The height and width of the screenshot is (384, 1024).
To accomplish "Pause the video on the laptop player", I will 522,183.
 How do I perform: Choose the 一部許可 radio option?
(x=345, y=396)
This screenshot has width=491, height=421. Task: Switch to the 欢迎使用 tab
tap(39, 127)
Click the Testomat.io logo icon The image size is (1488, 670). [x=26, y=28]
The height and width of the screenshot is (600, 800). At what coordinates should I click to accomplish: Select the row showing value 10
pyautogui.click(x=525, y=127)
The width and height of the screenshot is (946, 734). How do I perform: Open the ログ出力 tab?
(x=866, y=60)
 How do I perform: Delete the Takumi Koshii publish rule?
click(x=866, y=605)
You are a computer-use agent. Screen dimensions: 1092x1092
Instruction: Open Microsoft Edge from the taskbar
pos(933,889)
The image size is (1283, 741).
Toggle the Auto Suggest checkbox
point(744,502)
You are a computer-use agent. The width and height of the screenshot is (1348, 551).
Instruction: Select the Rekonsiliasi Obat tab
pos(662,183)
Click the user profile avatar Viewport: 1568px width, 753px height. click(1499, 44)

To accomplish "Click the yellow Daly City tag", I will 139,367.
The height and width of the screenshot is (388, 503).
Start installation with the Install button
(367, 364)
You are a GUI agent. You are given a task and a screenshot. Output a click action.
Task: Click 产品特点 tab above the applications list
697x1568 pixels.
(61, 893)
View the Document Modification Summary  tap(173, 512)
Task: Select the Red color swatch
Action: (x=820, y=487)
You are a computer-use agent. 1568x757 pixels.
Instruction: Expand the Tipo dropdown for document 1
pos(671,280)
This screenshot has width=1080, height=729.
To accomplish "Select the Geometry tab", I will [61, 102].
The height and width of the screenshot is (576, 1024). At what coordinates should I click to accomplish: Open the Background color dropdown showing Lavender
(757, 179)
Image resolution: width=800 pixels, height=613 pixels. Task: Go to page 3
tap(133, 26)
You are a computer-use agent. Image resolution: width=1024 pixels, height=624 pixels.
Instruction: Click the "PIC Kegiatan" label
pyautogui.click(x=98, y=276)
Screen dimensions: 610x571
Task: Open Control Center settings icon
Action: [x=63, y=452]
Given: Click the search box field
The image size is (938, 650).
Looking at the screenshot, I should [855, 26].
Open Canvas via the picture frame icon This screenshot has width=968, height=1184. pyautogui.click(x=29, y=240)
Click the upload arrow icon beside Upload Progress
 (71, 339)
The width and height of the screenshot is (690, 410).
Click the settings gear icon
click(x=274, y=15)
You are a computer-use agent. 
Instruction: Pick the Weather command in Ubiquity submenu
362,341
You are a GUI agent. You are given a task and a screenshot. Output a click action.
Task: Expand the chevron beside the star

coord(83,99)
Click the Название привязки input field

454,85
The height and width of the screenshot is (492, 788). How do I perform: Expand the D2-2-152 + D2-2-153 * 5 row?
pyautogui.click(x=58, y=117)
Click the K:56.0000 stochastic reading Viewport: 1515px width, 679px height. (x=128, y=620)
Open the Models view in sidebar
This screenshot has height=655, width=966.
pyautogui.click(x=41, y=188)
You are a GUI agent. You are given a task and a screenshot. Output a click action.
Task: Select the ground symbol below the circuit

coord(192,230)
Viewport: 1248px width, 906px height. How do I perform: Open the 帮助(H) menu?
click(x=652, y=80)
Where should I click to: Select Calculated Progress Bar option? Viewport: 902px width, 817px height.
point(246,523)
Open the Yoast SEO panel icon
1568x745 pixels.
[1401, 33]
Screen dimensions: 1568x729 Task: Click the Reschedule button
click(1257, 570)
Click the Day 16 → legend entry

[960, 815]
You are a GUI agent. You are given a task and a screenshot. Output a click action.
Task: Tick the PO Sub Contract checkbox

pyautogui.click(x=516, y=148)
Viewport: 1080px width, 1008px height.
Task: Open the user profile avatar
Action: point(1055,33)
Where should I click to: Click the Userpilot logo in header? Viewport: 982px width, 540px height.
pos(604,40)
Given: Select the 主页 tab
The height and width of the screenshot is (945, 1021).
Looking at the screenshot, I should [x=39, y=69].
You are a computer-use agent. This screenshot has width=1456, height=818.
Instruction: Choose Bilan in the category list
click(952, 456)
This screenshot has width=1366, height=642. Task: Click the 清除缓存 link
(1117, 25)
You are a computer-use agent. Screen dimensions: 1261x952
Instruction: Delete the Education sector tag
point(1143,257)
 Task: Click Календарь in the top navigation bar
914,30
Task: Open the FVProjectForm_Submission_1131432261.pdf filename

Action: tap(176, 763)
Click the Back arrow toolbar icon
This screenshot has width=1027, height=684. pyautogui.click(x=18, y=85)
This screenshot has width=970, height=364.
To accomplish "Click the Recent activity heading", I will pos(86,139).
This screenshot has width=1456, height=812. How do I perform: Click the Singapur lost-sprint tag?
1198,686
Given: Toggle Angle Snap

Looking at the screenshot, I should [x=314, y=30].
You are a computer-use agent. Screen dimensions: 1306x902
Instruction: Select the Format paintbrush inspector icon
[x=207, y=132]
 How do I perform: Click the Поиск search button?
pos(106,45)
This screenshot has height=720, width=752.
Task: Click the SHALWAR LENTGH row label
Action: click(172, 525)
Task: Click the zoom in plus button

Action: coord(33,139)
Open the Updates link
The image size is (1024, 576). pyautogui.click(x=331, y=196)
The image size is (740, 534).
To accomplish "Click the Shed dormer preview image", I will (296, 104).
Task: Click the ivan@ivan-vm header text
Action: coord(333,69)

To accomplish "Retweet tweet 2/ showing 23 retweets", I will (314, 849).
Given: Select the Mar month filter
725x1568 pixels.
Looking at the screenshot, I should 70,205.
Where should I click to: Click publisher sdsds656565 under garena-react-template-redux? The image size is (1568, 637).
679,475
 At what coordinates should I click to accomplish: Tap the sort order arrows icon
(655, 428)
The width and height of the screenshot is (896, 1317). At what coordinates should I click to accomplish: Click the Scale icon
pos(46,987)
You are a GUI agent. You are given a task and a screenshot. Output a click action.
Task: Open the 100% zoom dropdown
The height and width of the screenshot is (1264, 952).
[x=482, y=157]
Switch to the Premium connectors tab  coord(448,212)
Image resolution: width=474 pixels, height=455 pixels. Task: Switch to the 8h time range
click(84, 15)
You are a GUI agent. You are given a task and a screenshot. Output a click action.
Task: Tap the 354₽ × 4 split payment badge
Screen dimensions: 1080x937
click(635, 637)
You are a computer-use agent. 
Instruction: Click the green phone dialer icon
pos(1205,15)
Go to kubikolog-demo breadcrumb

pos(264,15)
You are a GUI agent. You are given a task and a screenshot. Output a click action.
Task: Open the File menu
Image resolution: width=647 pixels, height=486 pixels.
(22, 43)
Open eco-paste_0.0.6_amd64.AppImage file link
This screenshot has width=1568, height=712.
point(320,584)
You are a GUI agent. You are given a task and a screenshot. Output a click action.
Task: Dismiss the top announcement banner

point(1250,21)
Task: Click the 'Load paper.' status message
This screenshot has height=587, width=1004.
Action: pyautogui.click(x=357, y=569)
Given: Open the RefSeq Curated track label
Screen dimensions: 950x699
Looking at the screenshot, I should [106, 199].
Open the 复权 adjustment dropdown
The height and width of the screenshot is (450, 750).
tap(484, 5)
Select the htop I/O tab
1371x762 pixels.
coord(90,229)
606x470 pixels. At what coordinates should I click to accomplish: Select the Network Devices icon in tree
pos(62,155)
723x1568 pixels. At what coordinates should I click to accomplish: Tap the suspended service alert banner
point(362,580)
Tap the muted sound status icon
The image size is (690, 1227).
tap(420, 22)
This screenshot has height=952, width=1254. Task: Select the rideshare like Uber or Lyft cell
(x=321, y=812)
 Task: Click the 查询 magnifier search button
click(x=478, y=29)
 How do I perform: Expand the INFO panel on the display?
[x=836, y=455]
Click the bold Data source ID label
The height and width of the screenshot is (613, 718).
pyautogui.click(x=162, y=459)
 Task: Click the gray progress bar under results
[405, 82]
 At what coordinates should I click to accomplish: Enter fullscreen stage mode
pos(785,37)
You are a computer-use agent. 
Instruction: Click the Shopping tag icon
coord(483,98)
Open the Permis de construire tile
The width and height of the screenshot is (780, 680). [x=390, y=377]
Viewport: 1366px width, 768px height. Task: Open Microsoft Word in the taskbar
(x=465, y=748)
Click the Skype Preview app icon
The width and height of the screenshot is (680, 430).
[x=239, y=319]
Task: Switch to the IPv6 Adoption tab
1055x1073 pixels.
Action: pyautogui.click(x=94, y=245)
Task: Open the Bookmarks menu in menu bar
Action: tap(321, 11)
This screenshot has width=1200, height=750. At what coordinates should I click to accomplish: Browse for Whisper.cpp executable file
━━━
If a line in the entries above has the word "status", copy it.

▶ WRITTEN REPLY
Task: Click the 'Load paper.' status message
Tap the muted sound status icon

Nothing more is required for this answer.